Where are all these starving poor you speak of ?
The comparison with 1974 is interesting: the manifesto became irrelevant as the Labour government was overwhelmed by problems that it hadn’t even acknowledged.
History may well repeat itself.
Ah, the 1970s. I guess we’ll all become Elton John when we hit 92% tax rares. After all, we’re already at 62%. We’re simply grateful we left last year. Neither party appears trustworthy on any topic and we feel as though we’ve left some kind of experimental rat trap full of broken promises, trip wires, and obfuscation. It was mentally toxic let alone damaging on the pocket. We breathe easier.
Strange though that growth rates remained higher then, despite the turmoil, than now. There was much wrong in the 70s but a more inquisitive look at what might have been beneficial that we’ve lost perhaps has some validity?
You might do better looking at why growth is low these days. Things to consider might include: a) the effect of Net Zero policies and high energy prices, b) the effects of higher taxation and ever increasing regulation, c) the impact of increasing reliance on low-skilled labour (hand car washes, etc) rather than investing in automation. It is almost as if this was planned for – a feature and not a bug.
Yes and no PB. Top income tax rates now lower than in 70s, thus destroying the myth the two are linked to Growth rates, otherwise why was Growth then higher? Energy prices – you forget the Oil price shock from 73. Now I would agree on too much reliance on low skilled labour today and a failure to have a national skills strategy. Apprenticeships etc much more prevalent in the 70s.

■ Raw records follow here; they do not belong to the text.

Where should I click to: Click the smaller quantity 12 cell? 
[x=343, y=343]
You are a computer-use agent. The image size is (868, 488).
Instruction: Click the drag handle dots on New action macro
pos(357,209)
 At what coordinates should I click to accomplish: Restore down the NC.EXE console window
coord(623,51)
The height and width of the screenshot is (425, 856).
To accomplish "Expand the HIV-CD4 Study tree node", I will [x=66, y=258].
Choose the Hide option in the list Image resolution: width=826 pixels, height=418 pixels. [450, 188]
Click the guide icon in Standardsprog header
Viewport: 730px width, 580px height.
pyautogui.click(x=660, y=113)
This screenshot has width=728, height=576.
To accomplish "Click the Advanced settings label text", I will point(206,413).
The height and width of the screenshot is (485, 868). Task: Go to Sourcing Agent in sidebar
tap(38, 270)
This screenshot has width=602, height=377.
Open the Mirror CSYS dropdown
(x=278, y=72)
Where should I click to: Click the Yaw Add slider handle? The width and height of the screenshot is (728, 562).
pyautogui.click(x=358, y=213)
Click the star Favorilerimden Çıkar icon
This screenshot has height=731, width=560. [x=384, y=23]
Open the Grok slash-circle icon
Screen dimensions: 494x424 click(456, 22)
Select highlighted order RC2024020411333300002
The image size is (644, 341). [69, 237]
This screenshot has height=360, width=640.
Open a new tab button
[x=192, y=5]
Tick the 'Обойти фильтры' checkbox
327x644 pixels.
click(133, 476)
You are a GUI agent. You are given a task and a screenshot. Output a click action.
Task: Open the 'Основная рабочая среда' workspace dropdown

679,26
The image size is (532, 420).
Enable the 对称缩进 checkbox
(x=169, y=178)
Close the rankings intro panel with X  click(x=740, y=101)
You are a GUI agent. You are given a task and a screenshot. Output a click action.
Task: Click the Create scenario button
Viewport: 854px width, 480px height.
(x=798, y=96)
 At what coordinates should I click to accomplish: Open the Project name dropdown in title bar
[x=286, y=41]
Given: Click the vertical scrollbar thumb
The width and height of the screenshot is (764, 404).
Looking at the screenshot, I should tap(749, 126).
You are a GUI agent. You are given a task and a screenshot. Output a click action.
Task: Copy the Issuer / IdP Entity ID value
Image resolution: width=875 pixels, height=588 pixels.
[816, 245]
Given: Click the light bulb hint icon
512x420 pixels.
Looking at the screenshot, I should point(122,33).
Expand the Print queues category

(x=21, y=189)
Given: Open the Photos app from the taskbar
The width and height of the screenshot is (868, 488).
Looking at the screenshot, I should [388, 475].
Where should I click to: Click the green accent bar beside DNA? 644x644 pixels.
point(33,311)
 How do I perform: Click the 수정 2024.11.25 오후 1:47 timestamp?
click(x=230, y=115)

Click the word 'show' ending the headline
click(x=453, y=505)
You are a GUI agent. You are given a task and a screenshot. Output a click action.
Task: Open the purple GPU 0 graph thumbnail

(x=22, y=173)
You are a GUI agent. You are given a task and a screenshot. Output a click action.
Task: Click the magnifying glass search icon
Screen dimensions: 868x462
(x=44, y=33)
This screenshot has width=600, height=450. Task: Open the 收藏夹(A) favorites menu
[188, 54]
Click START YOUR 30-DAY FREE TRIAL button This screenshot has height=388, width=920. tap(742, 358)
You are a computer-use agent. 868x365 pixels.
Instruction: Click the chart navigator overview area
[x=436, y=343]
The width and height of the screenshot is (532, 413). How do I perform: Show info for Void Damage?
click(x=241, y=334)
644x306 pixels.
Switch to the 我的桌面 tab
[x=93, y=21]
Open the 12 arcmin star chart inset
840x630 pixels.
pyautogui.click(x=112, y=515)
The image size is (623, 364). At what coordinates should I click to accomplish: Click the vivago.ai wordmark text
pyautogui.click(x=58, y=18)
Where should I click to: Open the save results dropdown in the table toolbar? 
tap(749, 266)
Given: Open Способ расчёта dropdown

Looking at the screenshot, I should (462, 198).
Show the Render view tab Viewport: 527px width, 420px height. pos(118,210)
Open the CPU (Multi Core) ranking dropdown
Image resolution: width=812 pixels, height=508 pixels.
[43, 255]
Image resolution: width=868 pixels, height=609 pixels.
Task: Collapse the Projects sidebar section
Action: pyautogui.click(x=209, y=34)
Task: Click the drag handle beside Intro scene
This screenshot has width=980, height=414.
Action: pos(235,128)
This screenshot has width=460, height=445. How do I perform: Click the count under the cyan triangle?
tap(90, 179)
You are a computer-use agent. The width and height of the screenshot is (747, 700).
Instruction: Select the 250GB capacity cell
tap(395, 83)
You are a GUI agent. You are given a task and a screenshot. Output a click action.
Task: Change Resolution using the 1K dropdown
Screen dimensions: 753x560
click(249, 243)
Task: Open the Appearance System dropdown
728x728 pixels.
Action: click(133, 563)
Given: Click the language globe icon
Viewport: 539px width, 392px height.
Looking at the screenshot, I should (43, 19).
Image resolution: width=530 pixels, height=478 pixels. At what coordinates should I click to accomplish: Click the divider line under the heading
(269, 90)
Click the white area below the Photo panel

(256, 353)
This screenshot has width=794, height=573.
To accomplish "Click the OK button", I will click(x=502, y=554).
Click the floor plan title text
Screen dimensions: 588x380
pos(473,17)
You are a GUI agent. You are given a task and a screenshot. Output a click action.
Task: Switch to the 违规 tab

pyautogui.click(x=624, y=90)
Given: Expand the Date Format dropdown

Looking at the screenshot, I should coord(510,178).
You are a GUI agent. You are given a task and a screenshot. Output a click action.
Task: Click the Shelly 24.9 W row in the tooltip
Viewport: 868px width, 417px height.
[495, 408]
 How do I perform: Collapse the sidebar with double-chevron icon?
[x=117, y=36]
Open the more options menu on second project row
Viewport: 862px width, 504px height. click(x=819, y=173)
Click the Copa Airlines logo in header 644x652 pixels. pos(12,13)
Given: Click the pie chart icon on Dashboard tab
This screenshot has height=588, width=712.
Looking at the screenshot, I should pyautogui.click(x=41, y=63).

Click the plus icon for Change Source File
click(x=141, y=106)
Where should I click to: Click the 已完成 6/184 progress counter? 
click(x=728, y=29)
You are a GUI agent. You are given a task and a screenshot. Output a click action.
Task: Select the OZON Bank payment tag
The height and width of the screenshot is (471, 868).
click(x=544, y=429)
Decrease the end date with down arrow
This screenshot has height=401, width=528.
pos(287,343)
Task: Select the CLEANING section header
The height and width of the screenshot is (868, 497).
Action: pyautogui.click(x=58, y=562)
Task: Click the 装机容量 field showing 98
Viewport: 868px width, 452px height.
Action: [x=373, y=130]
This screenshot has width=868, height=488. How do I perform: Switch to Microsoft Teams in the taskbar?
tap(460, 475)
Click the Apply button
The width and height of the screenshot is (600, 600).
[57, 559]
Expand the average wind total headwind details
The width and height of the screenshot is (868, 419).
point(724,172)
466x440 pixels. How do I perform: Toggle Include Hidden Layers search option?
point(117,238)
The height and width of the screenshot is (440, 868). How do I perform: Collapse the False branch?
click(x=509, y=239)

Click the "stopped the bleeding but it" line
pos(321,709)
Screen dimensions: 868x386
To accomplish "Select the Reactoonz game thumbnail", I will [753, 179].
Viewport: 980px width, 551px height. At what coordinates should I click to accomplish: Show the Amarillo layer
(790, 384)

Where I’d point us is to four key other contributors – i) firstly we’ve a much older population than in the 70s and demographics may be playing a role in slowing Growth rates ii) only 2% of UK Pension funds invested here – massive drop and contributing to a general starvation of capital investment iii) the v Rich have pulled away appreciably from everyone else and doing v well just through asset accumulation rather than job and wealth creating endeavour iv) the form of Brexit we took and episodes like Mad Liz premiership made UK seem a much less attractive place to invest.
But these are the discussions needed
Given that power has transferred from Labour to the Conservatives “just” four times (if you count the Coalition) it’s hard to see why this is a point worth making at the top of the article.